Not quite part of the clique

In the last decade, aspiring India has got new gods to worship. These gods wear good clothes, are often spotted partying, and in short, live their lives to the hilt. We call them the fash frat — or the fashion fraternity to be more precise. After Bollywood stars, fashion designers and models are the most sought after now. Everyone from the media to the mass chases them.

It is a feel good world indeed. Here everyone is happy, everyone is always spotted catching up [read air kissing] another, telling good things about others to the media [well, mostly]. However, once you are part of their clique, it is all a different story altogether. The air-kissing faces turn back to roll eyes, bitch. The feel-good quotes turn into stories of bickerings, turmoil and the incessant politics that happens out there.


And all this becomes media fodder, thanks to the mass’ increasing craving for ‘news’ about their new gods. However Shefalee Vasudev’s book Powder Room goes far beyond this. As the former [and first Indian] editor of Marie Claire, Vasudev has most certainly had access to all this, and more. But she chooses to tell a different tale through Powder Room which is divided into various chapters and looks at fashion from more than one angle. So if you are looking for gossip, steer clear, this one’s not for you. If you are looking for snarky comments and bitchy tales, this isn’t for you at all.

By her own admission, Vasudev is far removed from the fashion world having grown up in a ‘middle class, liberal Sindhi family in the small town of Gandhidham in Kutch’. ‘I was raised simply,’ she writes.  Somewhere Vasudev takes pride in that. She is proud to be a non-conformist, happy that in her traditional saris she doesn’t fall into the cliché of fashion journalists. Vasudev is aware that she stands out, and she does that intentionally.


It is this stand of hers that makes   an interesting read. Vasudev has clearly done her research for the book, interviewed more than 300 people, travelled all the way from Nagaland to Ludhiana and met almost everybody remotely associated with the world of looking good. From models to salesgirls at luxury international brands and from owners of tailoring units to uber-rich ladies from Ludhiana who form the major clientele for designer labels — Vasudev has them all covered. And then of course, there are fashion designers thrown in for good measure. Tarun Tahiliani, Sabyasachi Mukherjee, Rohit Bal, Raakesh Agarvwal, Imcha Imchen — they are all there.
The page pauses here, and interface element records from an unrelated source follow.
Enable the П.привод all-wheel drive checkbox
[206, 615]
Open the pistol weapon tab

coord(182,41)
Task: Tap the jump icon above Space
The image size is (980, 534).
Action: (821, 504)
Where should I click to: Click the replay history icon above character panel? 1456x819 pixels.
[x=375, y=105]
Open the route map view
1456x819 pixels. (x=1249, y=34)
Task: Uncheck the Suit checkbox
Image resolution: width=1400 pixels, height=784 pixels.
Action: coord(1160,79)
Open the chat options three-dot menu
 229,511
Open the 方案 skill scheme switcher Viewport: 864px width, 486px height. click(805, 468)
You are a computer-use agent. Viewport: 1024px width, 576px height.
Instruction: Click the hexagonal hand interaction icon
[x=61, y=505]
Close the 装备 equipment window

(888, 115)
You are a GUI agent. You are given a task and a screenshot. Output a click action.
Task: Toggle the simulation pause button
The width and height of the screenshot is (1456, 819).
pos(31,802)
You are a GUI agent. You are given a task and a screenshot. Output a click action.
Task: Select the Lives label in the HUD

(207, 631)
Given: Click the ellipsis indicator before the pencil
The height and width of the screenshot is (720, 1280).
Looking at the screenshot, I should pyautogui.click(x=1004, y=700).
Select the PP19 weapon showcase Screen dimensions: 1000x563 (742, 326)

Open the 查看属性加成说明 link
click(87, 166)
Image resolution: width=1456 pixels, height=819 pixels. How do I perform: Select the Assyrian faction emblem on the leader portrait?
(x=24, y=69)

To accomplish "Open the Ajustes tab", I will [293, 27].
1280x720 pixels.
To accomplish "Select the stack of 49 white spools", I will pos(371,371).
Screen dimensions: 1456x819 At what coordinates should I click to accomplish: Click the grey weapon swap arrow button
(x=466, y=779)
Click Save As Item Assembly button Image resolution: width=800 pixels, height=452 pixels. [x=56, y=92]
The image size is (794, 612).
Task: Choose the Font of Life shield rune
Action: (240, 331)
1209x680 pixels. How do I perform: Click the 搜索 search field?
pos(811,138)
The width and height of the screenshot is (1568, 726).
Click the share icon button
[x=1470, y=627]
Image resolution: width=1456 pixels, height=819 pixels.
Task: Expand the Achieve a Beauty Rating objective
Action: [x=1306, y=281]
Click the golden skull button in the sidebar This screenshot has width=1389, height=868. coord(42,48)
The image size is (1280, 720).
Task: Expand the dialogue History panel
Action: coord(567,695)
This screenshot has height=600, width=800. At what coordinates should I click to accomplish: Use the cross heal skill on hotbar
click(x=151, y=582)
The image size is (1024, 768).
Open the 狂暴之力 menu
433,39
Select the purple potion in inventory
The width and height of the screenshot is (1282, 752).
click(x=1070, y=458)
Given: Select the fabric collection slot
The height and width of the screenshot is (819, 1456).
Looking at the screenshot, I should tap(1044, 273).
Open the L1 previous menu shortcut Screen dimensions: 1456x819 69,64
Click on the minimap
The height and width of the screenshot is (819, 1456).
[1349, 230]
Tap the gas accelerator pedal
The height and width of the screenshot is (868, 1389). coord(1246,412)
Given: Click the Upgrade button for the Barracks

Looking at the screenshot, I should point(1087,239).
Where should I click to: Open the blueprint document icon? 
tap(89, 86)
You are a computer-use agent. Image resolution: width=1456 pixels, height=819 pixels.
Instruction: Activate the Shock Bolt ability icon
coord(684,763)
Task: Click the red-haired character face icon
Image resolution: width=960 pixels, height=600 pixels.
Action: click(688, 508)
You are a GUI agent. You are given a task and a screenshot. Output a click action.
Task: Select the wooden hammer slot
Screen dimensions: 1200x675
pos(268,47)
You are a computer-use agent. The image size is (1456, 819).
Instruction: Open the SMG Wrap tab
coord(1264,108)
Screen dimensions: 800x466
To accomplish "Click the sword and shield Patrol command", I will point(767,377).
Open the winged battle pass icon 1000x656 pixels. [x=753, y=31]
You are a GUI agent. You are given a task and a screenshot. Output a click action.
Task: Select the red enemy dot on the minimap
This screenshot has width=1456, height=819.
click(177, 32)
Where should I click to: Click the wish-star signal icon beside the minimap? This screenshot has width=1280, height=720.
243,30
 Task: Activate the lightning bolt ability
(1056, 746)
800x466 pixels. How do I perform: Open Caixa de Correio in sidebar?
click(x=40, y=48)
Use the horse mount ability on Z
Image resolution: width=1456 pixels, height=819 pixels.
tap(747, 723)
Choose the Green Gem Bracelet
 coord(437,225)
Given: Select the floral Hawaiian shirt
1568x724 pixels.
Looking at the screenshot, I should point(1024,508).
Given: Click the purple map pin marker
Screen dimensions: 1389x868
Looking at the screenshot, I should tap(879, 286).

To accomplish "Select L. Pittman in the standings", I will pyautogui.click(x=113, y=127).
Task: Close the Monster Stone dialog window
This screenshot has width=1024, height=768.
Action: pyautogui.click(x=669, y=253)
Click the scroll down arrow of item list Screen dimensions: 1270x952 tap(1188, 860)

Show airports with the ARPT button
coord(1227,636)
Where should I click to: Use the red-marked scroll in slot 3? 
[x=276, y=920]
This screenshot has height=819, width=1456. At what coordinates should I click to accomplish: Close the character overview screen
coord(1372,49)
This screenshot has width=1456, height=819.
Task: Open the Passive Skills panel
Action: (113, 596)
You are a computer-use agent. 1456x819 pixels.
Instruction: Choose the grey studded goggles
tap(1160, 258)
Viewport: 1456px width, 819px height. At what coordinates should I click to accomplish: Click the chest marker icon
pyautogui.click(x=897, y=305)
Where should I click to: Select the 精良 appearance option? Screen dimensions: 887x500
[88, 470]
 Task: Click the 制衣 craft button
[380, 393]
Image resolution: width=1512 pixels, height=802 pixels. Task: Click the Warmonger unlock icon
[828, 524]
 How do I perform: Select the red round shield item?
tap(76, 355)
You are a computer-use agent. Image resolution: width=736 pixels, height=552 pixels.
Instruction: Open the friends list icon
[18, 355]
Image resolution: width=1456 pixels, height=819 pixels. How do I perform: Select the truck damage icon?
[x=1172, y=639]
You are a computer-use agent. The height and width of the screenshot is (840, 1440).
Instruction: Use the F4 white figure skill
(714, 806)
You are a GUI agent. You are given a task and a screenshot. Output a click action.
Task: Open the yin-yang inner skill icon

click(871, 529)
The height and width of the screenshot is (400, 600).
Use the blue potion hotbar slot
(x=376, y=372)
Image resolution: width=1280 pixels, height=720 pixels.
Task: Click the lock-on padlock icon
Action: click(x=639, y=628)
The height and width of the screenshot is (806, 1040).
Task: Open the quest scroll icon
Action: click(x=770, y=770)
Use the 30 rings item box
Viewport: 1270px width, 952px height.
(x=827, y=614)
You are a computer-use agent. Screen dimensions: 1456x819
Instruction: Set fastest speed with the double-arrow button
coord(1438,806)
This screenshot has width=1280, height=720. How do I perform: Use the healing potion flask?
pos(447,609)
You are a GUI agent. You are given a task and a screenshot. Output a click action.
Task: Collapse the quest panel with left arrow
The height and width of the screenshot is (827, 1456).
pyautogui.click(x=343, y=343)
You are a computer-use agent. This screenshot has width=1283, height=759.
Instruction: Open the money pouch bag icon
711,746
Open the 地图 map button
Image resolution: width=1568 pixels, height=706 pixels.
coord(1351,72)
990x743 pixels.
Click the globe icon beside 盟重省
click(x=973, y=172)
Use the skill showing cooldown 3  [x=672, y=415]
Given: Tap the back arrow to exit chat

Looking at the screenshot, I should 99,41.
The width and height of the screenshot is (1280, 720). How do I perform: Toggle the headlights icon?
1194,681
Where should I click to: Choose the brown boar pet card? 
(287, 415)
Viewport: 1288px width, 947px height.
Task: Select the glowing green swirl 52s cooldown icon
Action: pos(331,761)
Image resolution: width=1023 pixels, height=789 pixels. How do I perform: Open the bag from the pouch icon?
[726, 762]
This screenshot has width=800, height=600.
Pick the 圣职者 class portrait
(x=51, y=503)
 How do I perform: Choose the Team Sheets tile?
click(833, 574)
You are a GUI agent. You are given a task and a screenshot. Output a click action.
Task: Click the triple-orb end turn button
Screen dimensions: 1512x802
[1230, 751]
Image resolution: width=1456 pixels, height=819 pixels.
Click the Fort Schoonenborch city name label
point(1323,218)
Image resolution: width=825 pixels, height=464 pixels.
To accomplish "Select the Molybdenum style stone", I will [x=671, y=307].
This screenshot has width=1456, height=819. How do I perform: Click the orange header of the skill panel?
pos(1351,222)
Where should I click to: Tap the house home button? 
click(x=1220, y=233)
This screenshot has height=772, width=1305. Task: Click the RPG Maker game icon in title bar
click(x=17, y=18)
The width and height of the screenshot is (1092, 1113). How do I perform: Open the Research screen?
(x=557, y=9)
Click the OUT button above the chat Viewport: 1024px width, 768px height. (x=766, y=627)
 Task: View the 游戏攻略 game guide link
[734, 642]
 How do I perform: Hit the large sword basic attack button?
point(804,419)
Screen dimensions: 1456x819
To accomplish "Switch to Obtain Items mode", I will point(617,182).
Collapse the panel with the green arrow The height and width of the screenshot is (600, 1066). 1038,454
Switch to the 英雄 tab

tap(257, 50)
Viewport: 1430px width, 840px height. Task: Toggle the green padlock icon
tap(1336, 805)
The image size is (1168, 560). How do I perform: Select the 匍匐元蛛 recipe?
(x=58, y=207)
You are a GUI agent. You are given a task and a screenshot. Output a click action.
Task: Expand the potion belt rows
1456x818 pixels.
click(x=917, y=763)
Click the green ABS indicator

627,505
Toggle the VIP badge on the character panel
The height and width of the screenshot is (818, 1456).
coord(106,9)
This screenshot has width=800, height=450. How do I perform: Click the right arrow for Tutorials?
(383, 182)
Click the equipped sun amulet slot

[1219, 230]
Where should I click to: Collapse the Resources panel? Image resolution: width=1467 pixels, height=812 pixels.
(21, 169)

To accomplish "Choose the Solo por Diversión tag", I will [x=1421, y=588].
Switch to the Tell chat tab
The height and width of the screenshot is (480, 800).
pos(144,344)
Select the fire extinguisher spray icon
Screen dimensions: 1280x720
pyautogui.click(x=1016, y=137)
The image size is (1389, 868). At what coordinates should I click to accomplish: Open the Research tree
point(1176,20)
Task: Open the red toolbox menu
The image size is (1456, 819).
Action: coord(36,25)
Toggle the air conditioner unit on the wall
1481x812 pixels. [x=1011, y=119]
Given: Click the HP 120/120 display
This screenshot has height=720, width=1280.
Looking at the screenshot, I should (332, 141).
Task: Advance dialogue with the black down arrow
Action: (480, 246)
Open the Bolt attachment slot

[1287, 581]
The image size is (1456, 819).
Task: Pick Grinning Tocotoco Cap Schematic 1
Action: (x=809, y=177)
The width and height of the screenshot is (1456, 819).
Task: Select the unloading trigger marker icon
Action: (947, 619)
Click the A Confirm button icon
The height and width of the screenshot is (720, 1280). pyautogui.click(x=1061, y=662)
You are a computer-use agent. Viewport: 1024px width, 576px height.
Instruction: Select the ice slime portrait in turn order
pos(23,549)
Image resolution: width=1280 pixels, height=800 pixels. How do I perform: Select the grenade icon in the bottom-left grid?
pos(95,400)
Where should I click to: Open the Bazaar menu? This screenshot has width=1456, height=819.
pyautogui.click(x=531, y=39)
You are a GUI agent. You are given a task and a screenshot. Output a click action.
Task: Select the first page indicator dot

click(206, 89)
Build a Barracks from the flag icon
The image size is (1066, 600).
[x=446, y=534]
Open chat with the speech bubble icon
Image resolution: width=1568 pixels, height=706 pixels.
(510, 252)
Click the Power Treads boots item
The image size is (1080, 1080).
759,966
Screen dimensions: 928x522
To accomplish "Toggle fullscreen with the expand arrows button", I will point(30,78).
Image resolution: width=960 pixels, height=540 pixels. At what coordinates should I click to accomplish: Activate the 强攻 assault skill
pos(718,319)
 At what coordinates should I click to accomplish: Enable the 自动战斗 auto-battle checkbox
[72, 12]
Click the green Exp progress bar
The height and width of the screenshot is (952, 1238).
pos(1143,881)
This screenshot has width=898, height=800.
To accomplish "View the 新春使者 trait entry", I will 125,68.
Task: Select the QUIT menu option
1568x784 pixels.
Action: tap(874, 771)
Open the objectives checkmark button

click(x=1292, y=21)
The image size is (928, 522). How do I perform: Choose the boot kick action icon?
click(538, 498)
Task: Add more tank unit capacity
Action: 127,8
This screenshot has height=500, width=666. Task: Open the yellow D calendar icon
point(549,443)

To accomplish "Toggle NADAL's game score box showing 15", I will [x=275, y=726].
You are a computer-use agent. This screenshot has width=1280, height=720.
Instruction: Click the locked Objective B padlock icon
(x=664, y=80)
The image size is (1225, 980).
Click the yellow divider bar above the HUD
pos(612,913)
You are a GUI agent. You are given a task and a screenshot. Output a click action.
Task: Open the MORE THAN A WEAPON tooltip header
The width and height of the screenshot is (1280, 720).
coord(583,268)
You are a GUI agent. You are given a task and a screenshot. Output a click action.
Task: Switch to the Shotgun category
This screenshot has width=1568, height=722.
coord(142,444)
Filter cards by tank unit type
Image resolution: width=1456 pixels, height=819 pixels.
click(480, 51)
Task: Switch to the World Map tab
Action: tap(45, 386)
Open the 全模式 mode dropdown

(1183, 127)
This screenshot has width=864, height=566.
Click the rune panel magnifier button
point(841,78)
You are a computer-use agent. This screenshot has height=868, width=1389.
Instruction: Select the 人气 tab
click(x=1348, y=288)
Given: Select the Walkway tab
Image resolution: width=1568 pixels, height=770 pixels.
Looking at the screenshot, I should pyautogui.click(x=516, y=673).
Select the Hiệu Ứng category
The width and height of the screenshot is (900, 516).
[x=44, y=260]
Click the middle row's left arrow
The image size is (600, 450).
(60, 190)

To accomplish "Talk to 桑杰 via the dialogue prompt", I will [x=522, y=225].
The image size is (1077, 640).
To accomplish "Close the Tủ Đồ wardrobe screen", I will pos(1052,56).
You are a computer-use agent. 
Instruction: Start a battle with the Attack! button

Vasudev has not left the media out of her critique. So you get to read about those who work in the haloed world of fashion magazines and how they try to grapple with the world of fashion. With many having come from humble backgrounds and earning ‘peanuts as salaries’, their desperation to fit in and ultimately feeling disillusioned [not much difference with salespersons at luxury boutiques there] and giving it all up comes across perfectly. The author has also not missed out on the ladies who lunch. But it’s not gloss there either — their individual sorrows come out pretty well.

In all, a well researched book but there are more tales that remain to be told — and not just bad ones.